Supporters of HR 4690 told the Rules Committee the bill would remove inflexible federal fossil‑fuel phaseout mandates for buildings and let agencies choose the most practical energy source; Democrats said repealing mandates would undercut electrification, efficiency and long‑term savings for taxpayers.

Representative Langworthy, sponsor of HR 4690, framed the Reliable Federal Infrastructure Act as a correction to a "one‑size‑fits‑all" federal standard that requires aggressive fossil‑fuel reductions for federal buildings. He told the Rules Committee the bill "helps rein in those inflated costs, speed up project timelines, and allow for more innovation," and that it simply prevents a federal ban on fossil fuels from restricting practical, reliable energy choices for particular locations.

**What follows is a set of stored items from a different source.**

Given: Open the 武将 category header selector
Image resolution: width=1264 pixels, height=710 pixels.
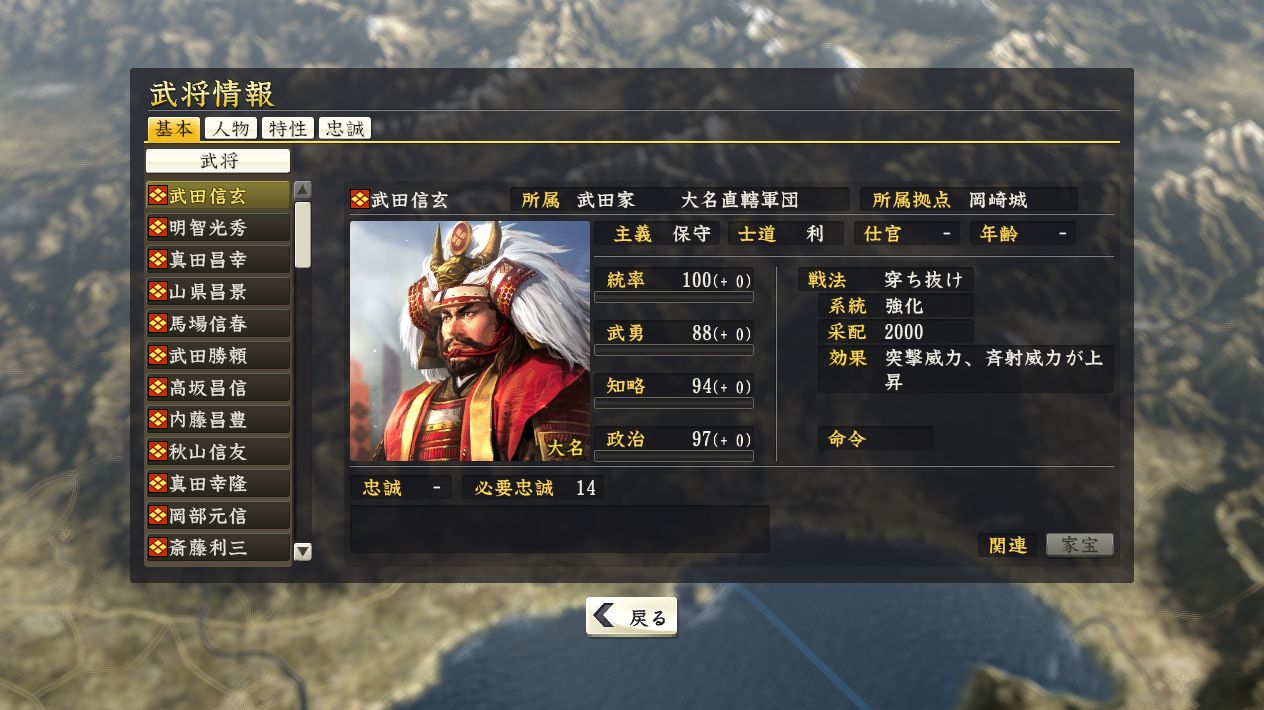Looking at the screenshot, I should [218, 160].
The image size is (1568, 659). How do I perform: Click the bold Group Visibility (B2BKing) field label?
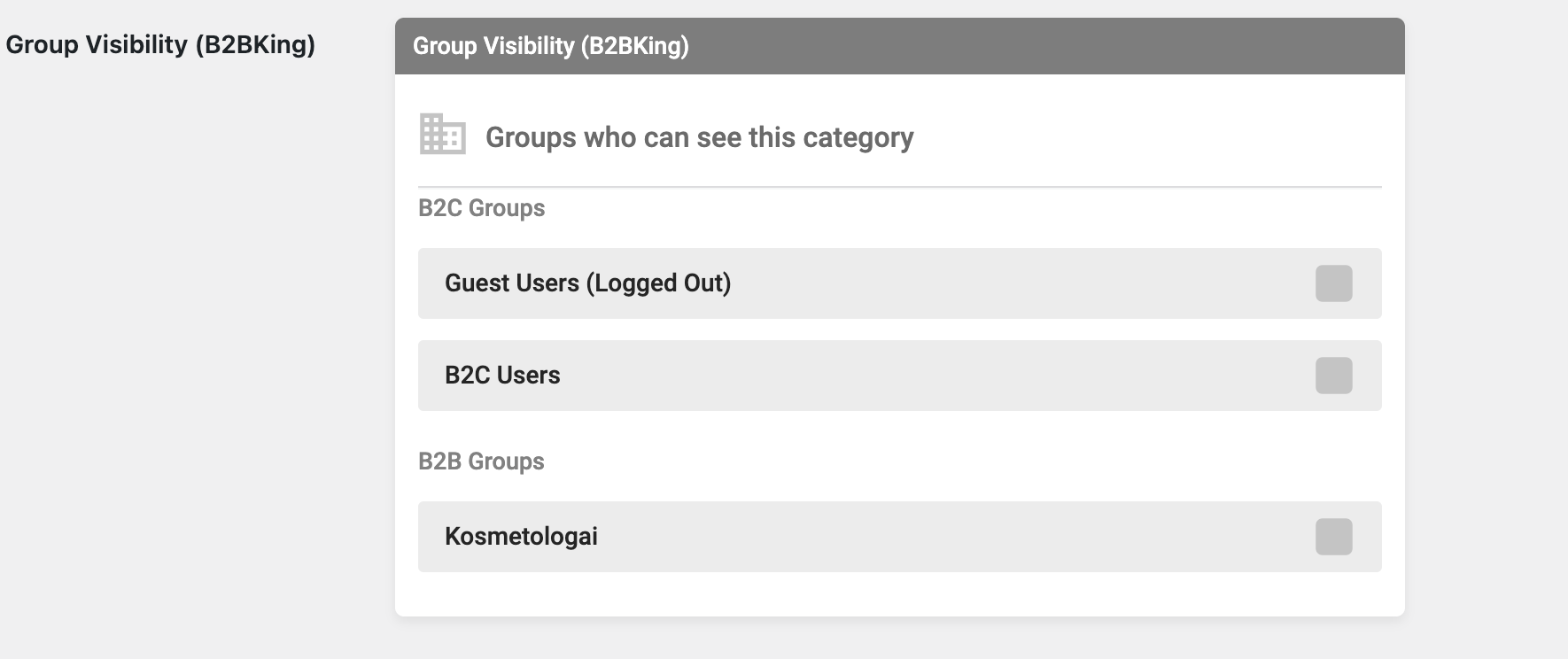coord(160,44)
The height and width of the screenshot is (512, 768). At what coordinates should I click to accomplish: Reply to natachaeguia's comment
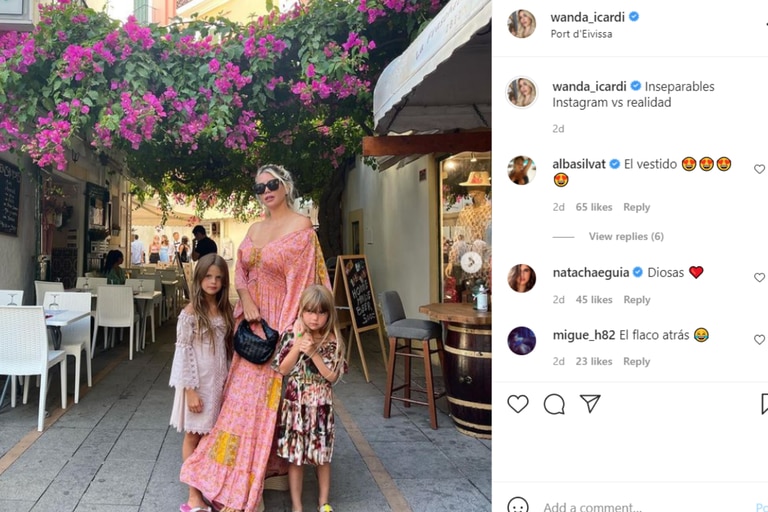(x=636, y=300)
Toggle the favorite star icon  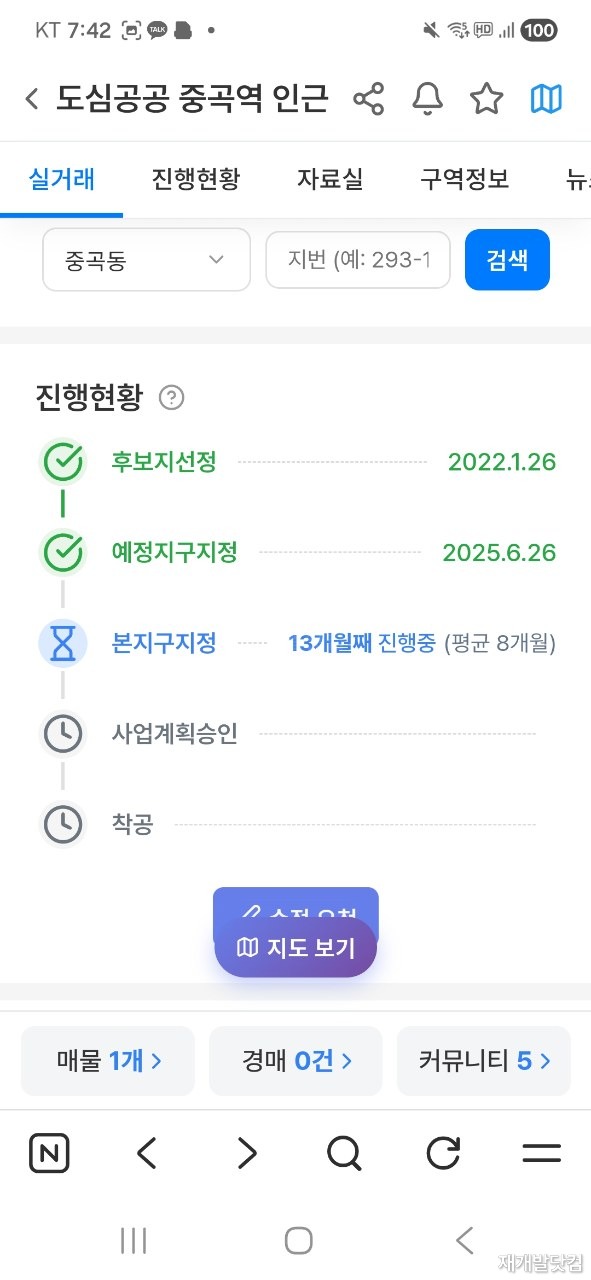[486, 99]
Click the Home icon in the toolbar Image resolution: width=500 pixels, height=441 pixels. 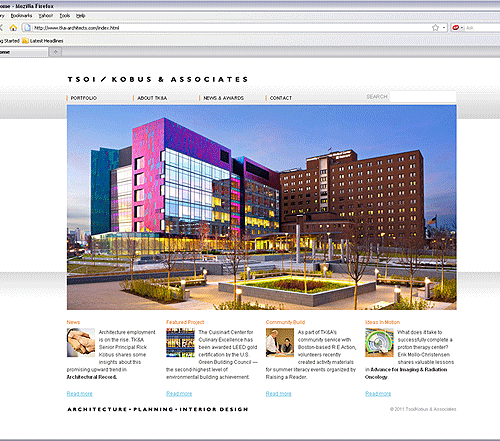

Supporters, including Chairman Guthrie, argued some federal targets set in statute were unrealistic and at times counterproductive — especially in regions where natural gas or other local sources are the most reliable option. They cited geographic examples such as military installations with dependable local energy resources and criticized mandates they said could drive up construction costs and create unnecessary delays.

Democrats pushed back that the federal mandate historically stimulated efficiency and electrification and that removing it would eliminate incentives for cleaner government operations. Ranking Member Pallone and others said the 2007 and later requirements were intended to encourage long‑term savings and innovation; Pallone cited an example of a rural health transformation award to Massachusetts as evidence of targeted federal investments.

Exchanges during the hearing focused on reliability tradeoffs, state versus federal roles, and whether the mandate had been achievable. Representative Langworthy and allies argued the bill retains state flexibility — it "does not say federal buildings cannot use renewable energy" — but removes a statutory requirement that could force inefficient decisions in some regions.

The committee advanced the closed rule for HR 4690; the bill will go to the House floor under that rule.